If you accept life extension as the aim of healthcare and that spending is its driver, then a 1:1 cost benefit ratio makes us indentured servants to healthcare as all the economic benefit is consumed by the cost. If you assume what others spend keep up with longevity but not extend it and only the 5% excess gdp spent here does that then there would be an 80% loss on healthcare spending. If you assume spending is irrelevant, we are flushing 5% gdp down the drain. Either way, it should be subject to a hefty pigou tax rather than expanded.
Can’t resist…
1. When those who play sports and exercise need hip or knee replacements we expect our insurers to cover them
2. We are not sure what is really “healthy” eating – but that has not stopped us from urging at various points in our history people to avoid butter, red wine, caffeine, salt and sugar.
3a. The net cost of tobacco abuse fails to include the benefit we get from taxing tobacco users at punitive rates to fund a variety of programs – and ignores the fact that a significant percentage of “abusers” live long enough to die from natural causes – they die cancer free but over-taxed.
3b. While numerous studies have found a benefit from consuming moderate quantities of alcohol we refuse to force everyone to drink two glasses of red wine each day.
3c. We spend enormous amounts of money on the war on drugs – and continue to lose. The best we have been able to do is fill our prisons with a disproportionate share of minorities who abuse crack cocaine.
4. At least you did not go for the gun control angle – thought you would.
5. We continue to believe that a risk free life is possible and preferable to a rich and rewarding journey that involves a range of experience – some safer than others.
Tyler Cowen asks: “How did the U.S. health care system — in terms of outcomes — compare to other countries before the mid-1960′s.
Which “health care system” do you mean?
There is the Center for Disease Control system tasked with control of infectious diseases. There is the FDA tasked with the quality of foods and drugs. You probably mean the medical care system of hospitals, nurses and doctors tasked with “sick care” some private, some public, e.g. The Veterans Administration, county hospitals in some states, some blend public and private, e.g. university hospitals with indigent care clinics etc. You may also be referring to one of the several “sick care” financing systems ranging from self payment, private insurance, employer provided insurance to government provided insurance.
What outcomes do you have in mind?
Life expectancy, survival after diagnosis for any one of many diseases, patient satisfaction, waiting time for elective surgery, availability of primary care, etc.
These two questions will need to be answered before proceeding to bang for the buck comparisons. Much of the public debate is a mess because the “health care system” is many different things.
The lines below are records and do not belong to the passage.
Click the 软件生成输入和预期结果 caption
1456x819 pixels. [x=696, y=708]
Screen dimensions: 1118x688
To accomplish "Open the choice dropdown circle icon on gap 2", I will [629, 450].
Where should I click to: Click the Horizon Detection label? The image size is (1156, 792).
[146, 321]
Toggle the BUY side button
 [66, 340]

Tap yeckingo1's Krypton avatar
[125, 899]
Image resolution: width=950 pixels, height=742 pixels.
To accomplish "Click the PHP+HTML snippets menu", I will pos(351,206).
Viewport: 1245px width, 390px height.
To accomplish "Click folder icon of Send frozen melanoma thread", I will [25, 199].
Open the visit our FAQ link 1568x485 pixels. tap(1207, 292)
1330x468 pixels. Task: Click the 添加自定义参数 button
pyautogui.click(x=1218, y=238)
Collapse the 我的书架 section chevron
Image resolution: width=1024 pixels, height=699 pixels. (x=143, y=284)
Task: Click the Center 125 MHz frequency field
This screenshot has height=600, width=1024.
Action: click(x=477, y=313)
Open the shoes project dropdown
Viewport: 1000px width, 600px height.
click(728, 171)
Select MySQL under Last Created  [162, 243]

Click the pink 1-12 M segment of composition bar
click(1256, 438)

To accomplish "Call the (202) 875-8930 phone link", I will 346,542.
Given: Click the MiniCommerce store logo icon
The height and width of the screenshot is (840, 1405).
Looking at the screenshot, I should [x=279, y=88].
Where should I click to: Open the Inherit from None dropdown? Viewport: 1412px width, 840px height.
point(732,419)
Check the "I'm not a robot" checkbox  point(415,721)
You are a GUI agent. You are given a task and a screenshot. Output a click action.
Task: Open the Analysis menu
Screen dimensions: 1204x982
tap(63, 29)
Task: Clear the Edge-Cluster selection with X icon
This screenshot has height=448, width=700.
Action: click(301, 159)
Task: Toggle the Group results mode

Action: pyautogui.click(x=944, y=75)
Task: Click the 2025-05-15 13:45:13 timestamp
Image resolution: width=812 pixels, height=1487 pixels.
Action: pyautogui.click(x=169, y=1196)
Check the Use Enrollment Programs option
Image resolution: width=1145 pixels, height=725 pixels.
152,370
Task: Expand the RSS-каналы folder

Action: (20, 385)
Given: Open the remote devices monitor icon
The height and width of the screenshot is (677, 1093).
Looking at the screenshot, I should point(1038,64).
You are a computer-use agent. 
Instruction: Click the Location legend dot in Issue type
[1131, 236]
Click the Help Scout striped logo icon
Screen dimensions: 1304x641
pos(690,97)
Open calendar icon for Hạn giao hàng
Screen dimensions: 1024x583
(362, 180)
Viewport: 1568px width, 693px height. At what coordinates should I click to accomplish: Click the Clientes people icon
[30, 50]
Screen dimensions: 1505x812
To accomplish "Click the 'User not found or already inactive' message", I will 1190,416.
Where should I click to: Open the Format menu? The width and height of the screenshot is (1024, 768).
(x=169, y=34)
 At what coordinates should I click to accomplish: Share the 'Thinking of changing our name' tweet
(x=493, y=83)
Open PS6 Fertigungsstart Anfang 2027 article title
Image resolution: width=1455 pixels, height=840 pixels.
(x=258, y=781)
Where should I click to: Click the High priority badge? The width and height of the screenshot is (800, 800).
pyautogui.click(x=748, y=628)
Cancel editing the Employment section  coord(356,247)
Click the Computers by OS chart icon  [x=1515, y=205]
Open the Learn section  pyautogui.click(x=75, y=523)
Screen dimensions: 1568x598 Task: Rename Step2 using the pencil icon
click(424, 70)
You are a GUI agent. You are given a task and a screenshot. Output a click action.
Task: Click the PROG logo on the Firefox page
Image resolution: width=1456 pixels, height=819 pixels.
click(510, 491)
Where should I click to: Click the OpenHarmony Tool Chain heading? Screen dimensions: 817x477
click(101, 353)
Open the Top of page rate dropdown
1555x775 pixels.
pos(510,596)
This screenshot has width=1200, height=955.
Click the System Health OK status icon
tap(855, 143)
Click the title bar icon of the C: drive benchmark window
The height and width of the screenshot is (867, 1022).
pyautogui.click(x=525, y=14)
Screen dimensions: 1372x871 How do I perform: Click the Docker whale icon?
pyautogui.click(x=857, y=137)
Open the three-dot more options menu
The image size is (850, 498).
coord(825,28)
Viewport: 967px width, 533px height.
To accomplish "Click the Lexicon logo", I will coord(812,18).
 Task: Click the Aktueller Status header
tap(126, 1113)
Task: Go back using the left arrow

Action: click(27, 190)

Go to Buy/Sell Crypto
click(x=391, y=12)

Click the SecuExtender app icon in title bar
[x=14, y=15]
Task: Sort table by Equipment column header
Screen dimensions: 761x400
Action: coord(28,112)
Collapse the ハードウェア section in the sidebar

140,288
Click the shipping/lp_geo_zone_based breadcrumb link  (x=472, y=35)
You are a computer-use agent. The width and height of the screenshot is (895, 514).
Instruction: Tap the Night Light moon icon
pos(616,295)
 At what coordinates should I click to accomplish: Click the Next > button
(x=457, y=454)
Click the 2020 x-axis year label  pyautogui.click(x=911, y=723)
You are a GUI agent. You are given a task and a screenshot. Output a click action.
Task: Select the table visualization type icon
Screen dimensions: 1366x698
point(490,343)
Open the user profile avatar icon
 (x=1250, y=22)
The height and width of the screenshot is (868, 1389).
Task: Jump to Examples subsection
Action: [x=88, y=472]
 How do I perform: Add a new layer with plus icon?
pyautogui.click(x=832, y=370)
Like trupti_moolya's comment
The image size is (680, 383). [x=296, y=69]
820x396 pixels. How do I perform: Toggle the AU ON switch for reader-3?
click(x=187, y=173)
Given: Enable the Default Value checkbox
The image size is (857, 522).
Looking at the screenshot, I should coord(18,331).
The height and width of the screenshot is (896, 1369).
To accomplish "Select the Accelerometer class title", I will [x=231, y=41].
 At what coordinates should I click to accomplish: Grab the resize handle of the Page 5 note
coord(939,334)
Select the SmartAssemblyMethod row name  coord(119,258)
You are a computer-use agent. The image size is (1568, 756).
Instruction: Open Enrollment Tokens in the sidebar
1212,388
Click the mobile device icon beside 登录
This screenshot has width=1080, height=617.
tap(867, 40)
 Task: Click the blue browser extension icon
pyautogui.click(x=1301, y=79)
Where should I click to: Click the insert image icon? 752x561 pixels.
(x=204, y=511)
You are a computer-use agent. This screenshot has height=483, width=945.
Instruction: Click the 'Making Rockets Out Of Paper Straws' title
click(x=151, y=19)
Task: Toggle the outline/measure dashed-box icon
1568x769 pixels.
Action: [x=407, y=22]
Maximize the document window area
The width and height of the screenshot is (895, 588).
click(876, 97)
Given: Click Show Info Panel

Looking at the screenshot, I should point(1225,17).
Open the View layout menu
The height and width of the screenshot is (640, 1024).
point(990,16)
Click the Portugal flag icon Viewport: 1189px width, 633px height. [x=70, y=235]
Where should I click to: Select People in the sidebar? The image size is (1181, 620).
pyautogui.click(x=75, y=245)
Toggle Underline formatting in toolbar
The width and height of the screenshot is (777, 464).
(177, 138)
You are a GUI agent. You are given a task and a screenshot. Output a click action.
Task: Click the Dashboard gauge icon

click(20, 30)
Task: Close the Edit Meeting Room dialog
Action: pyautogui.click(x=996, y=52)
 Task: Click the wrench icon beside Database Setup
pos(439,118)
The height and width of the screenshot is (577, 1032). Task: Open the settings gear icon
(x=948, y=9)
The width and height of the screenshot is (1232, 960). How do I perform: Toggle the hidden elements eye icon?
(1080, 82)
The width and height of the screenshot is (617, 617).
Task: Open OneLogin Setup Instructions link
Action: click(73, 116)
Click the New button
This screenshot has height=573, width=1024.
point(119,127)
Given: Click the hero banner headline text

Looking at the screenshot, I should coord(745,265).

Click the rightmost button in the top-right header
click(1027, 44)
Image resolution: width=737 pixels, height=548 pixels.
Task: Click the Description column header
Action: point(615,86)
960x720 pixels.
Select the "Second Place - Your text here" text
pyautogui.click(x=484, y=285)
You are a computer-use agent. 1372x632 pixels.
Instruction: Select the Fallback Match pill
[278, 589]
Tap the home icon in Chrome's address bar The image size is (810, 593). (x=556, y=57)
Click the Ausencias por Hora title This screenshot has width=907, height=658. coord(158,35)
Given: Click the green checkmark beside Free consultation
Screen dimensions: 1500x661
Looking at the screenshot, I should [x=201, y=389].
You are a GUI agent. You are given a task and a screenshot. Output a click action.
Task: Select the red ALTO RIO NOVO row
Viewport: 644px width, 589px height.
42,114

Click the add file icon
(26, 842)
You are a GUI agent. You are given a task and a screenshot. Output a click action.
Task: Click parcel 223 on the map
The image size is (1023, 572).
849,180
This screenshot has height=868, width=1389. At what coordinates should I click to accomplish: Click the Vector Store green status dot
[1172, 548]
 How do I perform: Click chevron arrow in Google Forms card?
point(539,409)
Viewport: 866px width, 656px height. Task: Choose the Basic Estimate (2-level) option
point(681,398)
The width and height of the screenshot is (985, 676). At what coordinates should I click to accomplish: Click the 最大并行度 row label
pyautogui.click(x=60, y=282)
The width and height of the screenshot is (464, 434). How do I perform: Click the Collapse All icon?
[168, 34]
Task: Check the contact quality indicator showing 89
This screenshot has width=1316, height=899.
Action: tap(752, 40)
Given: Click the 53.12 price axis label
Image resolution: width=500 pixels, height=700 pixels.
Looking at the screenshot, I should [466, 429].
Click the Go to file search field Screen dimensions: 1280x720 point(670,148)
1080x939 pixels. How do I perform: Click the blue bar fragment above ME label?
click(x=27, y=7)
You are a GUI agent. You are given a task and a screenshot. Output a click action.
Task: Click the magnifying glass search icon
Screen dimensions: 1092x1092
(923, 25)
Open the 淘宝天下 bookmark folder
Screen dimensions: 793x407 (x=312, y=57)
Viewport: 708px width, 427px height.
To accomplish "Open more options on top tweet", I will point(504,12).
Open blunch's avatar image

JSK You may be able to answer your questions about race and changes in mortality over time here:
http://www.cdc.gov/nchs/data/nvsr/nvsr56/nvsr56_09.pdf
Table 2 shows percent surviving by age in 2004 for white females (best), white males, black females (tied) and black males (worst).
or here:
http://www.cdc.gov/nchs/data/hus/hus07.pdf
If life expectancy is your proxy for “health care” a multinational set of life tables for many different years is here:
http://www.lifetable.de/cgi-bin/datamap.plx
@Mark:
Table 2 shows percent surviving by age in 2004 for white females (best), white males, black females (tied) and black males (worst).
Are there controls for background variables? I’m aware of the simple correlations. So that’s why im asking for a *medical* doctor: is their a *physiological* reason for blacks dying earlier than whites, or is it just a function of their higher poverty rates?
@Dewey: For me your reasoning amounts to little more than “Because I say so” and i cant take it seriously. I guess the economics profession in general, Tyler and a very very minor economist as myself start from a utilitarian philosophy of the good (greatest happiness for the greatest number of people), you appear to adhear to a libertarianesque quasi-religious principle of “thing’s functions and purposes are set in stone”.